Evenmin blijkt uit de medische gegevens van een andere stoornis als bedoeld in genoemde bepaling. Dat appellante na het eten van een aantal andere voedingsmiddelen zoals eiwitten, vet en zetmeel lichamelijke en psychische klachten krijgt kan daar niet aan afdoen, nu bij appellante naar objectieve medische maatstaven noch een voedselallergie noch een stofwisselingsstoornis is vastgesteld.
Naar aanleiding van de overige grieven
Bij het bestreden besluit heeft gedaagde in afwijking van het primaire besluit bij wijze van uitlooptermijn alsnog een machtiging voor de verstrekking van het dieetpreparaat Nutrison over de periode van 15 maart 1999 tot 15 september 1999 afgegeven.
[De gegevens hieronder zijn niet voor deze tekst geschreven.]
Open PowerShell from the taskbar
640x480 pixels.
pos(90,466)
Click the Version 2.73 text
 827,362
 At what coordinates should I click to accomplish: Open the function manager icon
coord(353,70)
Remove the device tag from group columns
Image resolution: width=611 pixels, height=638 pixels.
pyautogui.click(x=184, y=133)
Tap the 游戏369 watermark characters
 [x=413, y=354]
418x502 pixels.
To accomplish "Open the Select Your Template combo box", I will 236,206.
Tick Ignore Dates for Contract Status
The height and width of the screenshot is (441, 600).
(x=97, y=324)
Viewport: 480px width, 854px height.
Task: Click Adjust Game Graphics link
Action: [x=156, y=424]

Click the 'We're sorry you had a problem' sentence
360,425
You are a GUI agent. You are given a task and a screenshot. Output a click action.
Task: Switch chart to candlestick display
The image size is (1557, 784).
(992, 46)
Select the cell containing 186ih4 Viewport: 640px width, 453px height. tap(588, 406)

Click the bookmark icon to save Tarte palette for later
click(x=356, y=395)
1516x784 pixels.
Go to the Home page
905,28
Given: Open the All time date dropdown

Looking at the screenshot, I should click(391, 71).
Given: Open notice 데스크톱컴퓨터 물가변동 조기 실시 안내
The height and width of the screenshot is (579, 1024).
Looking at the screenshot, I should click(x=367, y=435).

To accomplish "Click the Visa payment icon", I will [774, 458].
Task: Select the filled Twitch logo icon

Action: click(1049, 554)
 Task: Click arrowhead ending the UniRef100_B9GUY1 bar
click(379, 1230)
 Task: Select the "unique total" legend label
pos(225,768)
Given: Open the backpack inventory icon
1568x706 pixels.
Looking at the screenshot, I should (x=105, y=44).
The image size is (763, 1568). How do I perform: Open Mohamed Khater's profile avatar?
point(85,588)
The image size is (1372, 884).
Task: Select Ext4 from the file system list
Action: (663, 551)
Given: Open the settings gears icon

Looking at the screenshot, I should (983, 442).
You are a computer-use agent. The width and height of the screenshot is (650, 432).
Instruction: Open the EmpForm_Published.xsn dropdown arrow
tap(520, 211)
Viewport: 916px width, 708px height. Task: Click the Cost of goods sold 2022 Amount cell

Naar het oordeel van de Raad heeft gedaagde met het bieden van een uitlooptermijn van zes maanden niet gehandeld in strijd met enige geschreven of ongeschreven rechtsregel of enig algemeen rechtsbeginsel.
Appellante heeft nog een beroep gedaan op de Tijdelijke subsidieregeling voor vervangende hulp alsmede coördinatie en organisatiekosten zorgvernieuwing ziekenfondsverzekering van het College voor zorgverzekeringen van 16 december 1999. Hieraan kan appellante echter geen aanspraak op voortzetting van de vergoeding van het dieetpreparaat Nutrison ontlenen, reeds omdat aanspraak op verstrekking ingevolge de Zfw, waarvoor vervangende hulp op grond van de regeling in de plaats zou kunnen treden, ontbreekt.
Uit het voorgaande volgt dat het hoger beroep geen doel treft. De aangevallen uitspraak komt voor bevestiging in aanmerking.
Voor een proceskostenveroordeling is geen aanleiding.
De Centrale Raad van Beroep,
Bevestigt de aangevallen uitspraak.
Aldus gegeven door mr. M.I. 't Hooft als voorzitter en mr.drs. Th.G.M. Simons en mr. G.M.T. Berkel-Kikkert als leden, in tegenwoordigheid van M. Renden als griffier, en uitgesproken in het openbaar op 3 maart 2004.